**Task:**
Please quote exactly the opening lines of the data, from the first line to the one where "Given: Click the Модерятник" appears.

[Stored data entries]
---+---

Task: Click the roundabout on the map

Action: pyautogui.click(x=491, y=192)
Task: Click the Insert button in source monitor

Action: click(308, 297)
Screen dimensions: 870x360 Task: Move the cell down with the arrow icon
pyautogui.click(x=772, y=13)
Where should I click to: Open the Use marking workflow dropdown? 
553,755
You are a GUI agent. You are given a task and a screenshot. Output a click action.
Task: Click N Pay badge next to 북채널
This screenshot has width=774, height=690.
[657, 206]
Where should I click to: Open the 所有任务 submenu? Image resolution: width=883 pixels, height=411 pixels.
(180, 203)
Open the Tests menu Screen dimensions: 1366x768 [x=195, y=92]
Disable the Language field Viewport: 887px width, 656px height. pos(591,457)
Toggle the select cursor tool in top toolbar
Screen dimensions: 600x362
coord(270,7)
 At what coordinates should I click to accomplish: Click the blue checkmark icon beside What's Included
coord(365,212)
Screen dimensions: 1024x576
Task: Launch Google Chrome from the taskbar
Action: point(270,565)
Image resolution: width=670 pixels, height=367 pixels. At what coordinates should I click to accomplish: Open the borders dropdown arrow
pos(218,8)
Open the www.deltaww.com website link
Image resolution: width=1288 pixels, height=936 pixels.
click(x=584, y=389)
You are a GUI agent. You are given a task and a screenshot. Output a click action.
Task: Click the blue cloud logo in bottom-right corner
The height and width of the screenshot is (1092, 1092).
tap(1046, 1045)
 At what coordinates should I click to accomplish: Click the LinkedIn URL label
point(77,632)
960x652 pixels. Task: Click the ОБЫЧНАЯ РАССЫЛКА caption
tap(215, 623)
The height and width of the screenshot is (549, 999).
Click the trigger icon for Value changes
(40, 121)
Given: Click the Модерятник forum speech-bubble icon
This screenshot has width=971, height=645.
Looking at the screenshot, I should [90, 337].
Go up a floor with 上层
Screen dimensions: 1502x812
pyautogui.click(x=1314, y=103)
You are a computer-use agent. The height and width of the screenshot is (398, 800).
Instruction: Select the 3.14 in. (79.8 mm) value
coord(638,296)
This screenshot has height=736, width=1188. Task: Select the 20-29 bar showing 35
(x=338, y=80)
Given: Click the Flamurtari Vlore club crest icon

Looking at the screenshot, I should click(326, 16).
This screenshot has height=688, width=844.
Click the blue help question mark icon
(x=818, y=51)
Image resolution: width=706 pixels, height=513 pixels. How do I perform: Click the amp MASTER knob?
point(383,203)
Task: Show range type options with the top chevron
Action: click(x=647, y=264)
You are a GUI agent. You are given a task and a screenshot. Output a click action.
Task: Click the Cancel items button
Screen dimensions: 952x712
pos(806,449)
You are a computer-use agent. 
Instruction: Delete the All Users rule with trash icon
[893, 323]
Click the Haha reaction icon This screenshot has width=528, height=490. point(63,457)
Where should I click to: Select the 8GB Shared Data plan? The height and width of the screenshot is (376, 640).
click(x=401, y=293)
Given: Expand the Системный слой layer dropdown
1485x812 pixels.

---+---

**The completed task:**
Task: Click the roundabout on the map

Action: pyautogui.click(x=491, y=192)
Task: Click the Insert button in source monitor

Action: click(308, 297)
Screen dimensions: 870x360 Task: Move the cell down with the arrow icon
pyautogui.click(x=772, y=13)
Where should I click to: Open the Use marking workflow dropdown? 
553,755
You are a GUI agent. You are given a task and a screenshot. Output a click action.
Task: Click N Pay badge next to 북채널
This screenshot has width=774, height=690.
[657, 206]
Where should I click to: Open the 所有任务 submenu? Image resolution: width=883 pixels, height=411 pixels.
(180, 203)
Open the Tests menu Screen dimensions: 1366x768 [x=195, y=92]
Disable the Language field Viewport: 887px width, 656px height. pos(591,457)
Toggle the select cursor tool in top toolbar
Screen dimensions: 600x362
coord(270,7)
 At what coordinates should I click to accomplish: Click the blue checkmark icon beside What's Included
coord(365,212)
Screen dimensions: 1024x576
Task: Launch Google Chrome from the taskbar
Action: point(270,565)
Image resolution: width=670 pixels, height=367 pixels. At what coordinates should I click to accomplish: Open the borders dropdown arrow
pos(218,8)
Open the www.deltaww.com website link
Image resolution: width=1288 pixels, height=936 pixels.
click(x=584, y=389)
You are a GUI agent. You are given a task and a screenshot. Output a click action.
Task: Click the blue cloud logo in bottom-right corner
The height and width of the screenshot is (1092, 1092).
tap(1046, 1045)
 At what coordinates should I click to accomplish: Click the LinkedIn URL label
point(77,632)
960x652 pixels. Task: Click the ОБЫЧНАЯ РАССЫЛКА caption
tap(215, 623)
The height and width of the screenshot is (549, 999).
Click the trigger icon for Value changes
(40, 121)
Given: Click the Модерятник forum speech-bubble icon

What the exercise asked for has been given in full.